賃料額確認の訴えが抽象的な合意だけでは争訟に当たらないとされた事例
不動産賃貸借における賃料額の確認を求める訴えが、当事者間に「公正な額で決定する」といった抽象的な合意があるだけでは「法律上の争訟」に当たらないとして却下された事例。(東京高裁平成13・10・29判決。判例時報一七六五号四九頁)
(事案の概要)
一、池袋駅西口に大型ビルを建設する事業に参加したX(常盤興業)は、ビルの三階部分(本件建物)の所有者となった。事業推進中、XとY(東武鉄道)は、Xを賃貸人、Yを賃借人とする賃貸借契約を締結しようとしたが、賃料額について合意に至らず、この点については「今後、XとYとは、それぞれ調査研究することとし、各々信用ある第三者の専門家に他の類似の百貨店の賃貸条件の調査を依頼し、それを持ち寄り、これらを尊重し、誠意をもって協議し、公正な額で決定する」との合意書を取り交わした。
二、平成4年ビル竣工、Yは東武百貨店に本件ビルを転貸した。月額賃料としてYは二○六三万円を、Xは約四六五○万円を、それぞれ主張して折り合いがつかず、Xが提訴。東京地裁は二五九三万円が相当との判決をした。
YもXも控訴。東京高裁は内容に入らず門前払い。
(判決要旨)
賃料額について右の合意書の程度の抽象的な合意しか成立していない本件においては、裁判所が合意に基く賃料額を証拠によって認定することは不可能。

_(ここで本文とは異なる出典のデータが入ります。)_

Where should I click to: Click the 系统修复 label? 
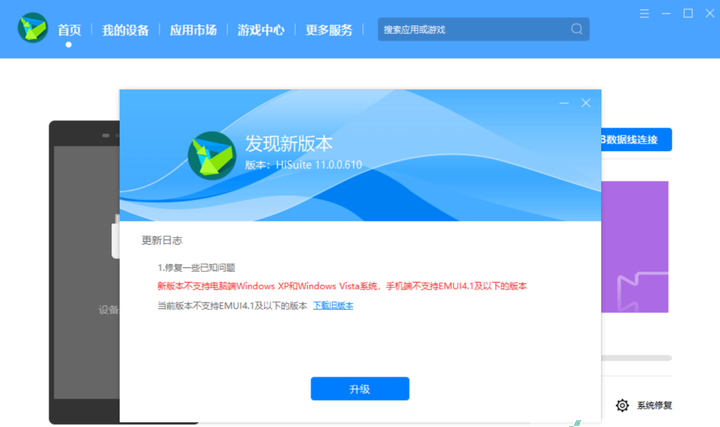pyautogui.click(x=654, y=405)
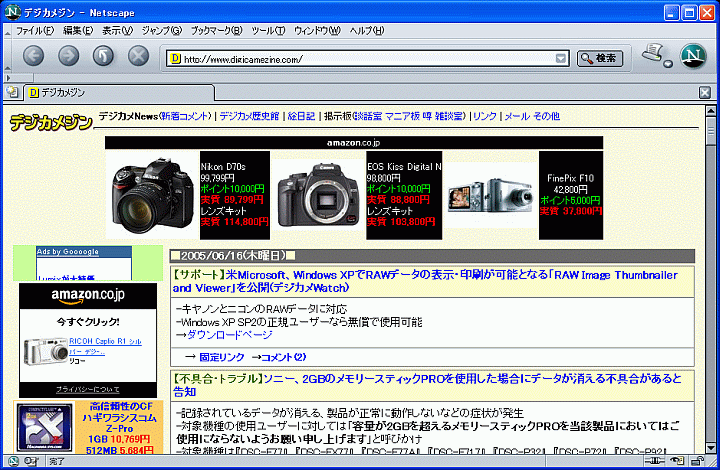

また裁判所に裁量によって賃料額を定める権限を付与した法律は存在しない。
本件は具体的な権利義務に関する争いではあるが、右の合意書の程度の抽象的な合意があるだけでは、現行法のいずれを適用しても具体的な賃料額を確認するという結論は得られないのであるから、本件訴えは「法律上の争訟」に当たらず、裁判所の権限に属しないことについて裁判を求めるものであるから不適法であり、却下は免れない。
(解説)
この判決は、XY間の当初賃料額(いったん決った賃料額の増減ではないことに注意)について「誠実に協議し公正妥当な賃料額を定めるものとする」とした抽象的な合意しかない場合には、裁判をすることができないとして一審判決を取消してXの訴えを却下(門前払い)した。
賃貸借契約をはじめて締結する場合に賃料額が決らないままスタートするという例はほとんど見かけないが、なぜこの判例を紹介したかというと、借地の更新料について契約書の中に「更新時には更新料を支払う」との文言がある場合、これが「抽象的な合意」であり、裁判にはなじまないということを知ってほしいと思ったからだ。